# Data for this task
*-*-*
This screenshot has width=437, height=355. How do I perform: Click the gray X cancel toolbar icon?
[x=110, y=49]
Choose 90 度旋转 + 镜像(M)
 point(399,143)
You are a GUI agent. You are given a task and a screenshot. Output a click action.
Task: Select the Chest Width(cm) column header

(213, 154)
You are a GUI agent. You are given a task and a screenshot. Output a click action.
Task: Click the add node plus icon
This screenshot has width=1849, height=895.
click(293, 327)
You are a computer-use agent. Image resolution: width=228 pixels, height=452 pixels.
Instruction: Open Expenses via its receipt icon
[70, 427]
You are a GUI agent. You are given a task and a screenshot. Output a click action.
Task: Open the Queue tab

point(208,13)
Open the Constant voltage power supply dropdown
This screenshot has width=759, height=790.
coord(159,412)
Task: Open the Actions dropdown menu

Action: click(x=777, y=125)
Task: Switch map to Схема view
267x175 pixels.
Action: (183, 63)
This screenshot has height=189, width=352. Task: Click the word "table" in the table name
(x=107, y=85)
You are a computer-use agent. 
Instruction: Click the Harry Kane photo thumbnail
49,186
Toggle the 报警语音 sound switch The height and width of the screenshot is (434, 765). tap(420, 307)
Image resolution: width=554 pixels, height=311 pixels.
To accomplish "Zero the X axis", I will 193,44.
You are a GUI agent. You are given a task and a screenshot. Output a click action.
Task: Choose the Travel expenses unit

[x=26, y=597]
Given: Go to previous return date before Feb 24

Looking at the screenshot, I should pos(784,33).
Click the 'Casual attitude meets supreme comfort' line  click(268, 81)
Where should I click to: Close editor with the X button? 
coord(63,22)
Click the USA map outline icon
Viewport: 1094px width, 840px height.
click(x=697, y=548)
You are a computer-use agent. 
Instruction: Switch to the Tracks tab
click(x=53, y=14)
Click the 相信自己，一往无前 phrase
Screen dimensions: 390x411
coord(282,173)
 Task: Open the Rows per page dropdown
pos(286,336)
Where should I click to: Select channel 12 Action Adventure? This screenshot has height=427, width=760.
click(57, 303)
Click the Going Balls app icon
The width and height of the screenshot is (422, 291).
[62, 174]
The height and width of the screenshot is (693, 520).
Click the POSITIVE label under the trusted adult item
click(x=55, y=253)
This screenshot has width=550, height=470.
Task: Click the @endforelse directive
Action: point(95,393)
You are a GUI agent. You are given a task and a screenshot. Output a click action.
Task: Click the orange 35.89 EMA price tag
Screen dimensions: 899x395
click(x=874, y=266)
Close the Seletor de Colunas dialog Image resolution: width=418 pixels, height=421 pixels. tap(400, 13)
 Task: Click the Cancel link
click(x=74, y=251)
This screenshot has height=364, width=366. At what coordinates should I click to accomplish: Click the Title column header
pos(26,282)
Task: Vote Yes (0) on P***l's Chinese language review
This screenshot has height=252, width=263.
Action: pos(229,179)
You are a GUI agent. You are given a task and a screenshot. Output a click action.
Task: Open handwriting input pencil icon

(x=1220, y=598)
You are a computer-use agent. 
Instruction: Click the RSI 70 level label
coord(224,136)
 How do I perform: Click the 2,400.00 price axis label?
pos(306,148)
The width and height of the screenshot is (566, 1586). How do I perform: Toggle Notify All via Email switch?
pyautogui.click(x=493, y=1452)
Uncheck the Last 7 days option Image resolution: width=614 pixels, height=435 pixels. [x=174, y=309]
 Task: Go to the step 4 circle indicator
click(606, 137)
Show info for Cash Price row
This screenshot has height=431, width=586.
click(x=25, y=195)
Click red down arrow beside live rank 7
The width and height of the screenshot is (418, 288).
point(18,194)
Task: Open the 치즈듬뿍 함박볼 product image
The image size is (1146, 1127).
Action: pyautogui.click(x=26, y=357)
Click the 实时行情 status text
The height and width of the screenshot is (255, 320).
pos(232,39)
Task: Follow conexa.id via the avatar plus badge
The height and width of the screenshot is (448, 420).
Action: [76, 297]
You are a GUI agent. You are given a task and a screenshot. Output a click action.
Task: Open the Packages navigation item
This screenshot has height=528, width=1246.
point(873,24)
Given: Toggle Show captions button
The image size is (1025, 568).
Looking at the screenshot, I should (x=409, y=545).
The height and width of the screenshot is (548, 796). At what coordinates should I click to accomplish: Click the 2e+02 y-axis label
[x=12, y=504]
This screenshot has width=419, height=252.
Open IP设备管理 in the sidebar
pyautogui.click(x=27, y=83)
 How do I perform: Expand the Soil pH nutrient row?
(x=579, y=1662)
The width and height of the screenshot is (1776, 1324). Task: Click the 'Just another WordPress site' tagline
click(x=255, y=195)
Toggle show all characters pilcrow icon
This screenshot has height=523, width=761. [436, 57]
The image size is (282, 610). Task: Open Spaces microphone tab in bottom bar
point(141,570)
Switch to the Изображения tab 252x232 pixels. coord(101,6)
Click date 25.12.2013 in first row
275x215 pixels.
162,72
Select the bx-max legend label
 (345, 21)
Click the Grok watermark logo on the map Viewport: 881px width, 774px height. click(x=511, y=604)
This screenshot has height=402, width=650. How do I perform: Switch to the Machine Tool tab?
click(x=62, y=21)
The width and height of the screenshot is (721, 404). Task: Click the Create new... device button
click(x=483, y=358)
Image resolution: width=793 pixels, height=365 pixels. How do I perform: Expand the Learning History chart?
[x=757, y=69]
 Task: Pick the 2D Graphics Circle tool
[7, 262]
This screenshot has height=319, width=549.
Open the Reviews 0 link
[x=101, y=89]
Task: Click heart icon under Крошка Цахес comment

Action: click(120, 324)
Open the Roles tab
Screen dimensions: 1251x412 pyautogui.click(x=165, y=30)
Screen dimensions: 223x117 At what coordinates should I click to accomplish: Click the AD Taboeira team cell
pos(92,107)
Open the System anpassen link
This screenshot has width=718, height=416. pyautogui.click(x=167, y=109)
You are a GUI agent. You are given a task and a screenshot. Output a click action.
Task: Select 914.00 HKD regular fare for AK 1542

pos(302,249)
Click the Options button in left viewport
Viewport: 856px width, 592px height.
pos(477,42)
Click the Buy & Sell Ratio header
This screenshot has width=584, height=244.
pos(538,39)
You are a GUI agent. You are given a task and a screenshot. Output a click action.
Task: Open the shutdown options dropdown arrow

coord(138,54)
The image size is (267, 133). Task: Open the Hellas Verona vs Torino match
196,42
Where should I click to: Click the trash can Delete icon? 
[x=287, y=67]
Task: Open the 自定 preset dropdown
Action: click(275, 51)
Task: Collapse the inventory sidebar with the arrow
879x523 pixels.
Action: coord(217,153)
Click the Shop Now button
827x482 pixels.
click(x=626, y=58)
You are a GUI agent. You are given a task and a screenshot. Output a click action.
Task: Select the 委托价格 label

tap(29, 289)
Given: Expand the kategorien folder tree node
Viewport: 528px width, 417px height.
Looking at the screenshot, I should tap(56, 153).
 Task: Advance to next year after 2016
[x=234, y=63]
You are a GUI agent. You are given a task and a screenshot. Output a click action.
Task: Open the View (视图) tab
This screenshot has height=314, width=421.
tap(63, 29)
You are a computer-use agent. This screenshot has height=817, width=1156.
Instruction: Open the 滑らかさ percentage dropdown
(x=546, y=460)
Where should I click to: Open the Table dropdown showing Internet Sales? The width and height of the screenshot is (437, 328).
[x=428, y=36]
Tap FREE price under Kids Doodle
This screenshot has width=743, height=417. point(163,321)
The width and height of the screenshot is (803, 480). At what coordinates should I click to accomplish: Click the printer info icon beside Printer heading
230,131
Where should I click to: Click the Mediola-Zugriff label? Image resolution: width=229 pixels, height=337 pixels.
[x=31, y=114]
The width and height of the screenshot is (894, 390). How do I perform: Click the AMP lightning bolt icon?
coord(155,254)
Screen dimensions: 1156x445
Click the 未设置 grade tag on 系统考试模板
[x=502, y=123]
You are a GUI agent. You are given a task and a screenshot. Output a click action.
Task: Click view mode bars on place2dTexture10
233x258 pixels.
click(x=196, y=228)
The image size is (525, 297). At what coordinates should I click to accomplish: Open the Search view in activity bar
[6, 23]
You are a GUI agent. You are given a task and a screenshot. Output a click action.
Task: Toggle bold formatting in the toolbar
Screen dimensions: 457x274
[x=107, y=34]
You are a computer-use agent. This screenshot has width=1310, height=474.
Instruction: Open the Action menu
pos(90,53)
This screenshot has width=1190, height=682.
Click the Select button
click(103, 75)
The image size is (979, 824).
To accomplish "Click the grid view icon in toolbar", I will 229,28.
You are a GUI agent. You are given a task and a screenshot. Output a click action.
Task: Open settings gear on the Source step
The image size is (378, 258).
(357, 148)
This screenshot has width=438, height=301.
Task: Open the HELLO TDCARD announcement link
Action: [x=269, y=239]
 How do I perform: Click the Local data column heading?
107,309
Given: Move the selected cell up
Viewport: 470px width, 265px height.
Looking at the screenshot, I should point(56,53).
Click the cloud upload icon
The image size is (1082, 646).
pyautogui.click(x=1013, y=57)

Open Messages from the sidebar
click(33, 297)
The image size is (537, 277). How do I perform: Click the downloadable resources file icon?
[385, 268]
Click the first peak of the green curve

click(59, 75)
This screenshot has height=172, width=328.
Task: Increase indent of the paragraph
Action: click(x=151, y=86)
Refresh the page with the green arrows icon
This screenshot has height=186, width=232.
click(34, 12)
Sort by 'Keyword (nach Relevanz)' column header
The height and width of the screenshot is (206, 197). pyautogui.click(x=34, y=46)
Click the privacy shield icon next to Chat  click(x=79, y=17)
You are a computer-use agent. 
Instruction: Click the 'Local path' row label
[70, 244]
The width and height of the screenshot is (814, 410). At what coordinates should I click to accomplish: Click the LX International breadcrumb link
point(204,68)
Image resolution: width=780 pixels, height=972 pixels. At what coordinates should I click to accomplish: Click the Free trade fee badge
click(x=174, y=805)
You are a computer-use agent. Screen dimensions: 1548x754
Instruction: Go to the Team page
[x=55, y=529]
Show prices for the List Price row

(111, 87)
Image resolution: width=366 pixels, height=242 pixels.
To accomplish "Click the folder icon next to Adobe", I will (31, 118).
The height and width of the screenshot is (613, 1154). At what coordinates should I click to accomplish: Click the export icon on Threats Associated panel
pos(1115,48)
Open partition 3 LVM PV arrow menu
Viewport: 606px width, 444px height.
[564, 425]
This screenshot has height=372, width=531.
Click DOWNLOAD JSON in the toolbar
*-*-*
# Work required
Give back the records word for word. Start at the first line, end at the line containing "Image resolution: width=554", and include both.

# Written response
This screenshot has width=437, height=355. How do I perform: Click the gray X cancel toolbar icon?
[x=110, y=49]
Choose 90 度旋转 + 镜像(M)
 point(399,143)
You are a GUI agent. You are given a task and a screenshot. Output a click action.
Task: Select the Chest Width(cm) column header

(213, 154)
You are a GUI agent. You are given a task and a screenshot. Output a click action.
Task: Click the add node plus icon
This screenshot has width=1849, height=895.
click(293, 327)
You are a computer-use agent. Image resolution: width=228 pixels, height=452 pixels.
Instruction: Open Expenses via its receipt icon
[70, 427]
You are a GUI agent. You are given a task and a screenshot. Output a click action.
Task: Open the Queue tab

point(208,13)
Open the Constant voltage power supply dropdown
This screenshot has width=759, height=790.
coord(159,412)
Task: Open the Actions dropdown menu

Action: click(x=777, y=125)
Task: Switch map to Схема view
267x175 pixels.
Action: (183, 63)
This screenshot has height=189, width=352. Task: Click the word "table" in the table name
(x=107, y=85)
You are a computer-use agent. 
Instruction: Click the Harry Kane photo thumbnail
49,186
Toggle the 报警语音 sound switch The height and width of the screenshot is (434, 765). tap(420, 307)
Image resolution: width=554 pixels, height=311 pixels.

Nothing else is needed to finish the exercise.